Creating holes in a cell is usually a bad thing, but researchers at Tulane have received a grant to study how they might create controlled nanopores as small as a molecule to deliver targeted medicine into cells. 

Bill Wimley, the George A. Adrouny, PhD Professor in Biochemistry in the Department of Biochemistry and Molecular Biology in the Tulane School of Medicine, has been awarded a grant of $1.6 million from the National Institute of General Medical Studies to study nanopore technology. 

This research uses a compound derived from melittin, a main component of honeybee venom, to make small pores in membranes. These pores are on the nanometer scale, hence the name “nanopores.” 

“This peptide, melittin, it permeabilizes membranes and causes nonspecific damage to cells that way,” said Wimley, “so we took melittin and evolved it over multiple generations into peptides that are controllable, more useful and less toxic.”

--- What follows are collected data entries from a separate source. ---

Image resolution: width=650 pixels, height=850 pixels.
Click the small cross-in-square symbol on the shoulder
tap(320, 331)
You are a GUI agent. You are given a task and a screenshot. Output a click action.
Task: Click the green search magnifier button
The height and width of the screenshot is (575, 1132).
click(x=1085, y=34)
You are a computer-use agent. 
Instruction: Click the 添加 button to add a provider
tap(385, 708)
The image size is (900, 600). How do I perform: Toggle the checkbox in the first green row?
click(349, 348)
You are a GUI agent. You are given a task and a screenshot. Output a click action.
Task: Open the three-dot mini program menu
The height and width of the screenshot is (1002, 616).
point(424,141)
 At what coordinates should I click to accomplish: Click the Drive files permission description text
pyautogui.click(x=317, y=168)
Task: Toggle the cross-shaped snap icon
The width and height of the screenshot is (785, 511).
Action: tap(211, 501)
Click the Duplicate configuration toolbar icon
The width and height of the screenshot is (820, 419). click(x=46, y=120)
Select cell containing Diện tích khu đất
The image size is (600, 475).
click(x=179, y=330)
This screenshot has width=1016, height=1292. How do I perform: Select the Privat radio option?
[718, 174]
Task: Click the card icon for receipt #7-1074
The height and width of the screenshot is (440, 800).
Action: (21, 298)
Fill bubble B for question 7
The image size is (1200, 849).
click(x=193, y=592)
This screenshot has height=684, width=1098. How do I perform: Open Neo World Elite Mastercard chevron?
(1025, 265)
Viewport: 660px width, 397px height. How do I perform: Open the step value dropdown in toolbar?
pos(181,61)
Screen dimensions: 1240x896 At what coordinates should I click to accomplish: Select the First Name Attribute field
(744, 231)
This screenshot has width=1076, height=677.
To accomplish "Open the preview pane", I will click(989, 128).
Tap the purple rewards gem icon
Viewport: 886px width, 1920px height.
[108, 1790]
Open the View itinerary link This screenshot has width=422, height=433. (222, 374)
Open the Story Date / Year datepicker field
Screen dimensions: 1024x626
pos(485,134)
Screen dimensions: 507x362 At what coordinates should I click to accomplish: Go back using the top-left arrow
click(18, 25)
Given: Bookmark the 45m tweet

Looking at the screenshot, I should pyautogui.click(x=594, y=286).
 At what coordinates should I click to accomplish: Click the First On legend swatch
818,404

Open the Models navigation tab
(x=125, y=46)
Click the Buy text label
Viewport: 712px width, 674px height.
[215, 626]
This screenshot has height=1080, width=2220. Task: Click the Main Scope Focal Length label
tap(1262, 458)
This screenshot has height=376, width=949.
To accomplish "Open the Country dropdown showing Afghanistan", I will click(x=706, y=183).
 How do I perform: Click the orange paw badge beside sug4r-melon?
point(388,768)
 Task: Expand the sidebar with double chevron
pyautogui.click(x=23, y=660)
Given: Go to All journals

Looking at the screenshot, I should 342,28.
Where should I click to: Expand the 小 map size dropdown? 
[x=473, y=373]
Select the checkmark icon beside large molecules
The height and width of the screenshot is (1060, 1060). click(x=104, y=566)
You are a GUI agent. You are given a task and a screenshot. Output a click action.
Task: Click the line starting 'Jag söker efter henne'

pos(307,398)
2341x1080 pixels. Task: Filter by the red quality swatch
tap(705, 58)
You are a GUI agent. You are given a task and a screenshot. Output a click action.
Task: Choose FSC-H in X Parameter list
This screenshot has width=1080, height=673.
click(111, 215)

These evolved peptides, which are short chains of amino acids, are not controlled by a remote or any electronics but by the pH, or acidity, of their environment. One family of these nanopore-forming peptides is triggered by an acidic environment. 

“They are designed not to affect cells under normal conditions,” Wimley said. 

They are triggered when endosomes, which take up material from the outside of cells, mature and acidify. It is only in that acidic environment that the peptides form nanopores in the cell membrane. 

Nanopores allow for macromolecules, molecules too large to move through cell membranes under normal circumstances, to have a way into cells. This research could lead to breakthroughs in medicine delivery. This current grant, however, is looking at the more basic structural level of understanding of the technology. As Wimley put it, “What drives these very unusual nanopores to form in membranes?” 

In order to learn more about these nanopores, Wimley and his team will start with computer simulations of their evolved peptides, then they will move toward laboratory testing in order to see what makes the peptides behave the way they do. Once they understand that, then more research can be done into potential life-saving applications.    

The patent for this nanopore technology is shared between Tulane and Johns Hopkins University. Wimley will be working on this research with an international team that includes researchers in Romania and at Johns Hopkins.